*What to produce*
Look through the data below for the string "Given", and copy every line where it turns up.

*Dataset entries*
┌────────

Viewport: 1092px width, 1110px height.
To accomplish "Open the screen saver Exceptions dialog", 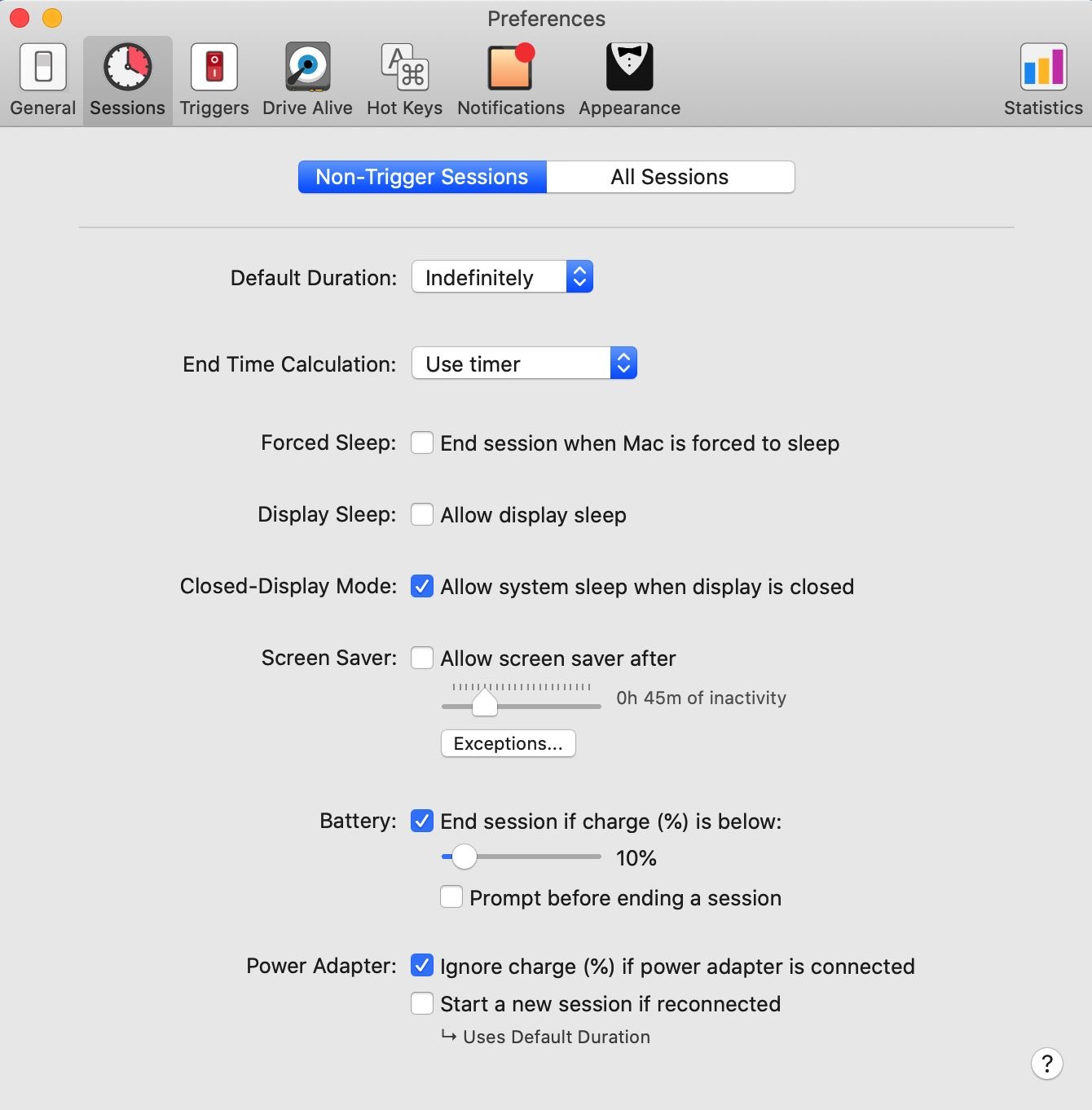I will [508, 742].
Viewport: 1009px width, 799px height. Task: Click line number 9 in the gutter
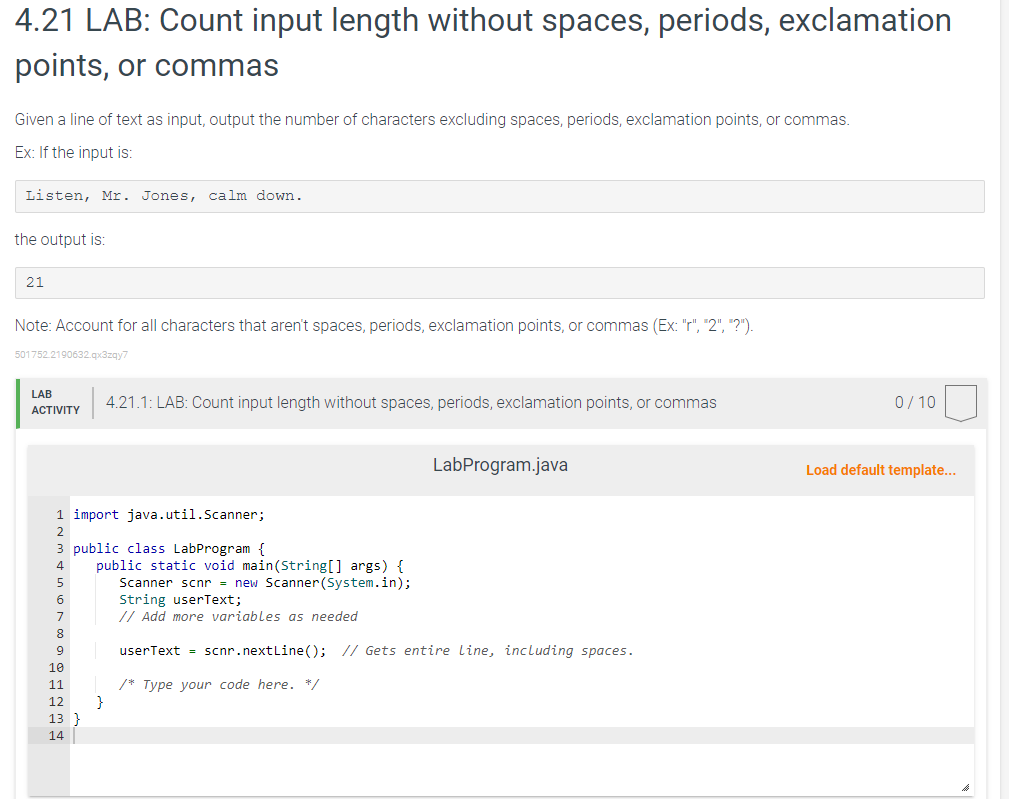[x=59, y=650]
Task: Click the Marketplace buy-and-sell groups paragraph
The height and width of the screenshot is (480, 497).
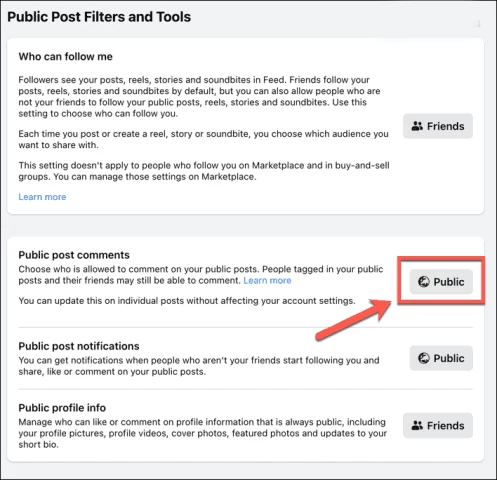Action: point(204,171)
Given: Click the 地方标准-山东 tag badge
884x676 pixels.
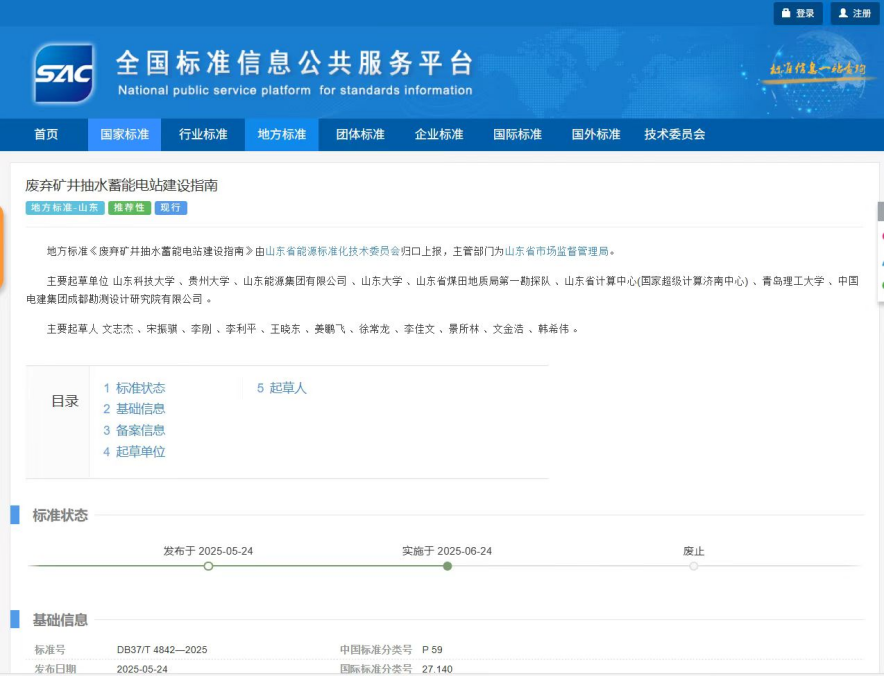Looking at the screenshot, I should point(65,208).
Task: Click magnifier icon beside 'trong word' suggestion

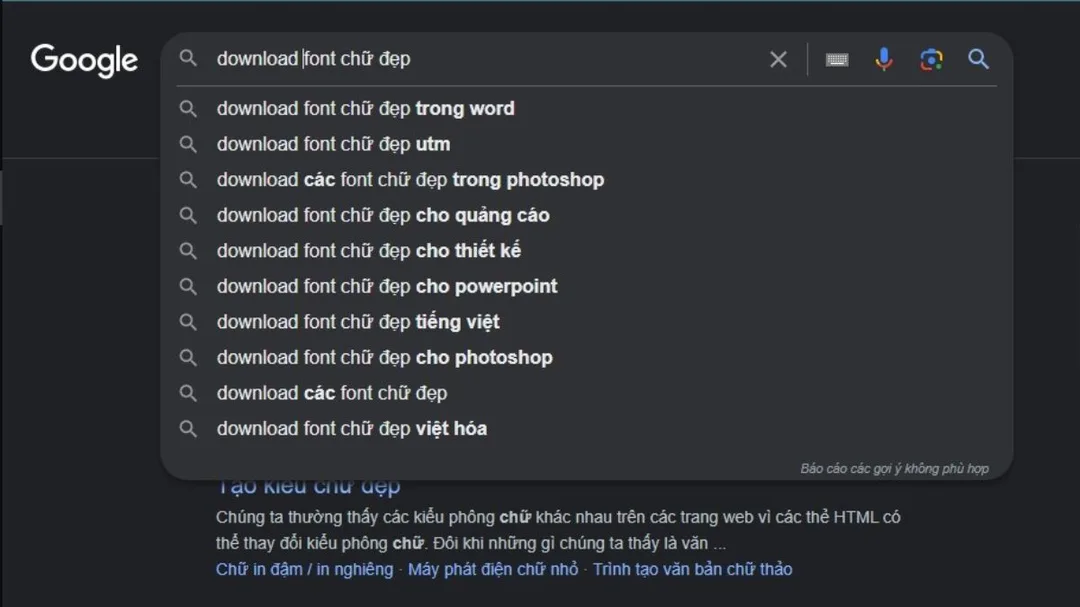Action: [188, 108]
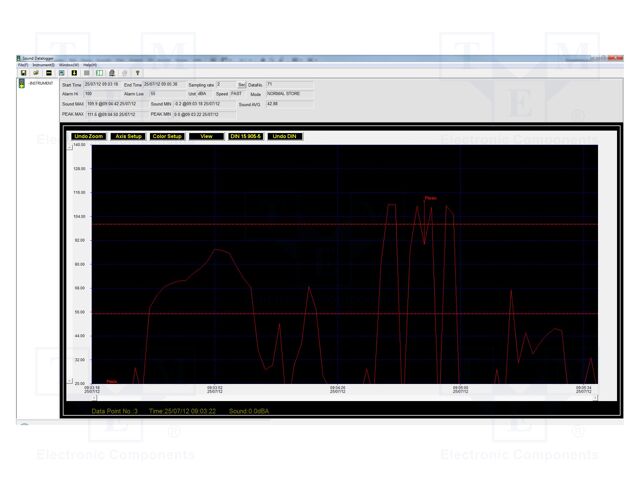Click the download arrow toolbar icon

pyautogui.click(x=74, y=73)
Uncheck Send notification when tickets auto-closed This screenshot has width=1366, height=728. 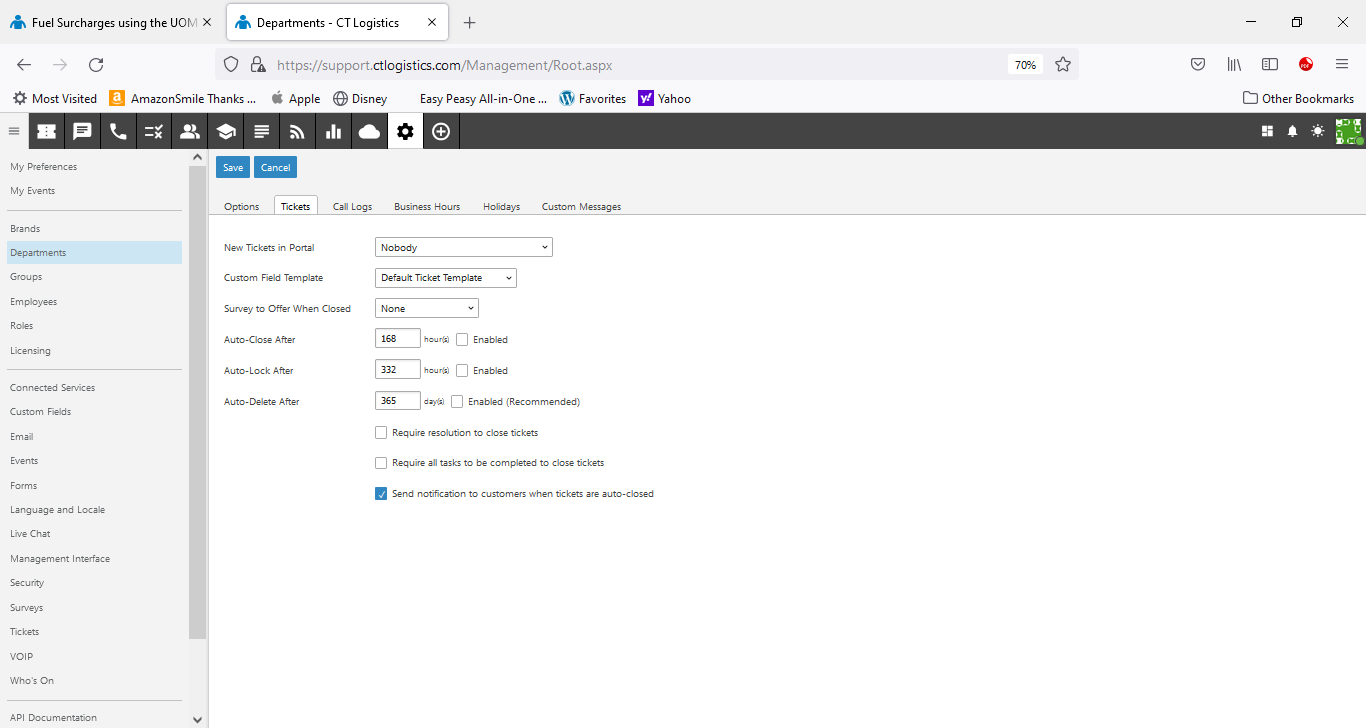(x=381, y=494)
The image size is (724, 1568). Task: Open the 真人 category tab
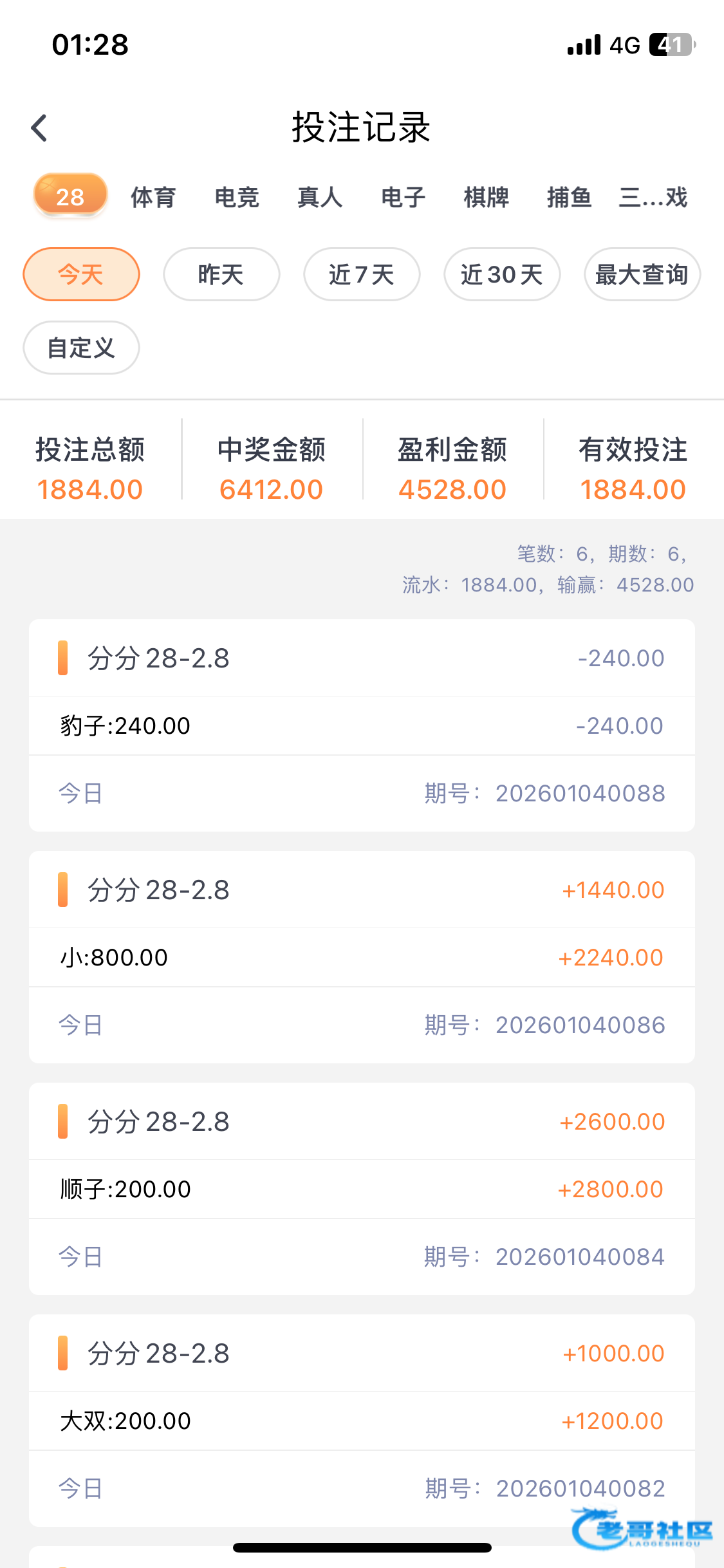(x=320, y=197)
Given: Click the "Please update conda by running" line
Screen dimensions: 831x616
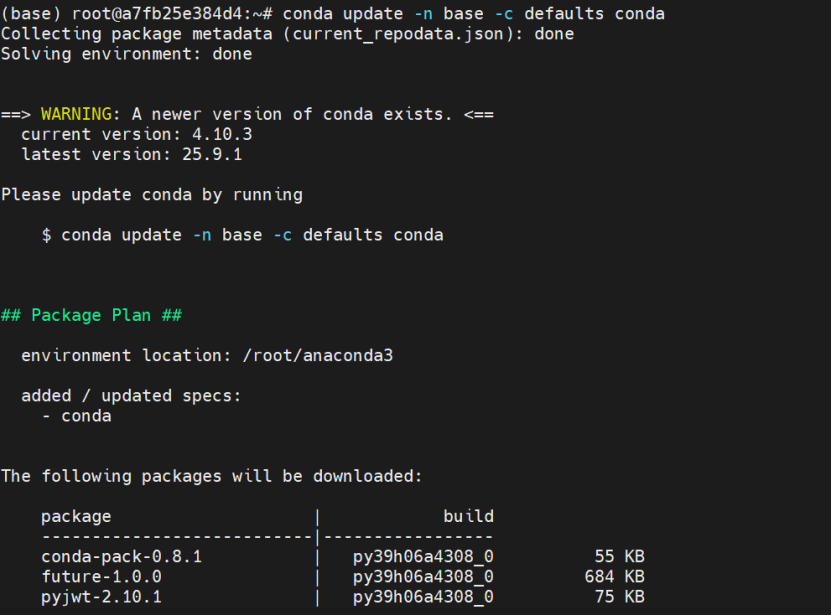Looking at the screenshot, I should click(x=151, y=194).
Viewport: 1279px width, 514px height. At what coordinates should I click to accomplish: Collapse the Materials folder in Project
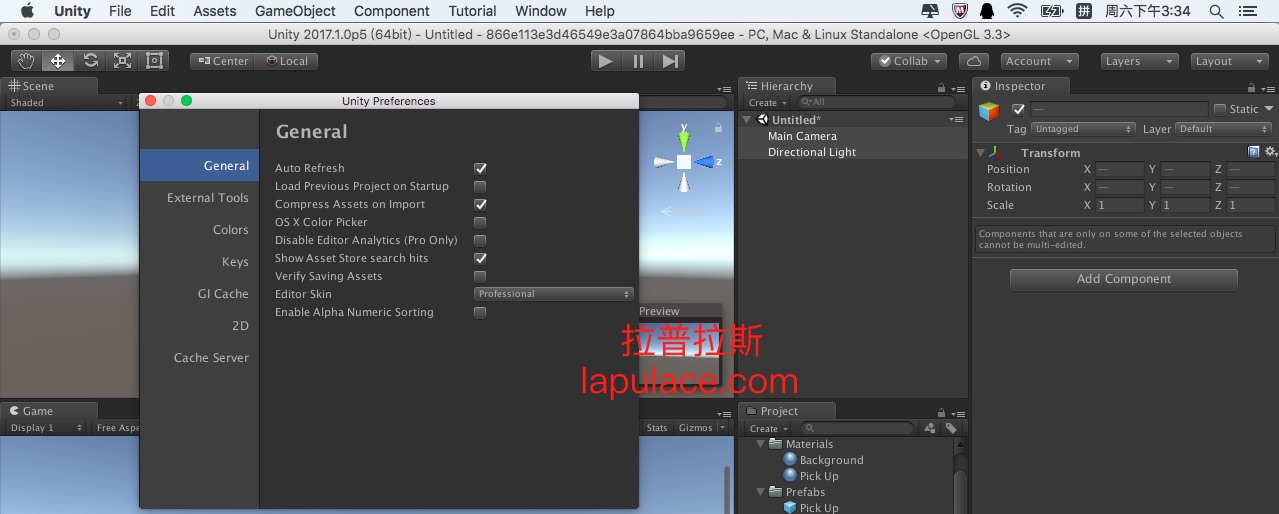coord(761,444)
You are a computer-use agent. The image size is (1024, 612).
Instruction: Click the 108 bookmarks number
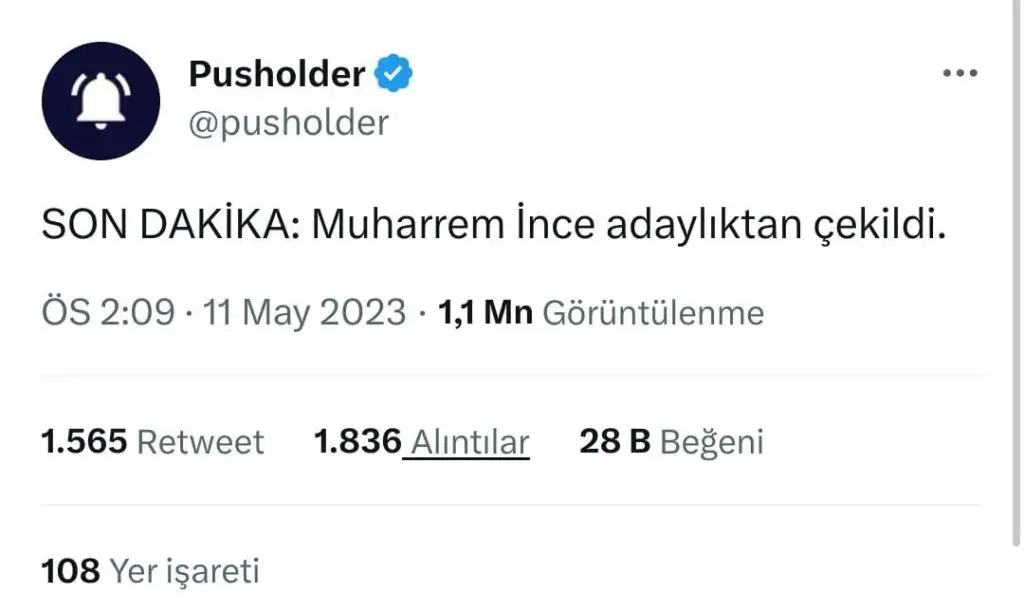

└────────

*Answer section*
Given: Click the 地方标准-山东 tag badge
Given: Click the "Please update conda by running" line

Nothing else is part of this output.